3D Aerial Highway: The Key Enabler of the Retail Industry Transformation

The retail industry is already facing an inevitable transformation worldwide, and with the current pandemic situation, it is even accelerating. Indeed, consumer habits are shifting from brick-and-mortar stores to online shopping. The bottleneck in the end-to-end online shopping experience remains the efficient and quick delivery of goods to consumers. In this context, unmanned aerial vehicle (UAV) technology is seen as a potential solution to address cargo delivery issues. Hence, the number of cargo-UAVs is expected to skyrocket in the next few decades and the airspace to become densely crowded. To successfully deploy UAVs for mass cargo delivery, seamless and reliable cellular connectivity for highly mobile UAVs is required. There is an urgent need for organized and connected routes in the sky.
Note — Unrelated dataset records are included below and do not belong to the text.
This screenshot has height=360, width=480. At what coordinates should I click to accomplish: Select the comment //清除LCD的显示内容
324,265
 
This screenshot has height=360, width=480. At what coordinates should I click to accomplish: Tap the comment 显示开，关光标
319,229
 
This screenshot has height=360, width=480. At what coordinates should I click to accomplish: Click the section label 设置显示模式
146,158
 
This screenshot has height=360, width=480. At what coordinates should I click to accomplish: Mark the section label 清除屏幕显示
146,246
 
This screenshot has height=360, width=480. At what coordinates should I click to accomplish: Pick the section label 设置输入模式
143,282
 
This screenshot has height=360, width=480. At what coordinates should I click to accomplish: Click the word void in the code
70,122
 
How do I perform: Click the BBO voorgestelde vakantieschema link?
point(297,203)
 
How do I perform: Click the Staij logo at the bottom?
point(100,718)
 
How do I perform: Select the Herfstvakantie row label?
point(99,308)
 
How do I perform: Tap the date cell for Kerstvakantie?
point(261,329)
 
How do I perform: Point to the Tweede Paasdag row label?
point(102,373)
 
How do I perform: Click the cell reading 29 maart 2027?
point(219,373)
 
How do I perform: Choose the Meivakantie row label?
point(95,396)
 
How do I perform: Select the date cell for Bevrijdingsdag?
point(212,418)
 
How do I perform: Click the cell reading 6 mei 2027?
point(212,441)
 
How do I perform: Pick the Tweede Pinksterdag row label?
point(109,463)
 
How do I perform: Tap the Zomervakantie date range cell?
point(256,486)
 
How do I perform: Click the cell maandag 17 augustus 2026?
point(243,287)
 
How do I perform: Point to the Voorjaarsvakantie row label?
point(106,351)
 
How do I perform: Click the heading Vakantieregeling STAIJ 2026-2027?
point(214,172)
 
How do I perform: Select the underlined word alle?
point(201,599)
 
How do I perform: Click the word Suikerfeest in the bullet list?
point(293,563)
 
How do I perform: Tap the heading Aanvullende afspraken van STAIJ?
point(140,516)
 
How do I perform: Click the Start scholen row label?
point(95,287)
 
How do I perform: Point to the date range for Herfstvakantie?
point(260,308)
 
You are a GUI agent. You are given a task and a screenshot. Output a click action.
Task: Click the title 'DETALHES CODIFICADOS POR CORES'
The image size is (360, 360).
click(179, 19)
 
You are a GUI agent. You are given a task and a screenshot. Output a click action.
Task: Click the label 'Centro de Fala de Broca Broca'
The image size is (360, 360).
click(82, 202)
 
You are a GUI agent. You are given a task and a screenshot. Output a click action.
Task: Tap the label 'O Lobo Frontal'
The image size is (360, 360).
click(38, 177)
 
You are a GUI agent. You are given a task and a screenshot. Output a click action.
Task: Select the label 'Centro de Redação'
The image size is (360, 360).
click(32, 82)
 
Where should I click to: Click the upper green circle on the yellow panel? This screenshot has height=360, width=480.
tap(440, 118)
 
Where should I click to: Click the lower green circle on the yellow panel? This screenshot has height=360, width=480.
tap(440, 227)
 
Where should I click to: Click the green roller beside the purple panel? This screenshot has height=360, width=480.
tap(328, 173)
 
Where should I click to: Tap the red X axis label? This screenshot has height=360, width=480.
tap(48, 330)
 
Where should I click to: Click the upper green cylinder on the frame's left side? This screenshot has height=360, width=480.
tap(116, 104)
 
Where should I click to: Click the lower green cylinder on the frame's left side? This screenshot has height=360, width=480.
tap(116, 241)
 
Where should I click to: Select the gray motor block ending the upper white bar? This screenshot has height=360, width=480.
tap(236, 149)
Like highways for cargo trucks, 3D routes in the airspace should be designed for cargo-UAVs to fulfill their operations safely and efficiently. We refer to these routes as 3D aerial highway. In this paper, we thoroughly investigate the feasibility of the aerial highways paradigm. First, we discuss the motivations and concerns of the aerial highway paradigm. Then, we present our vision of the 3D aerial highway framework. Finally, we present related connectivity issues and their potential solutions.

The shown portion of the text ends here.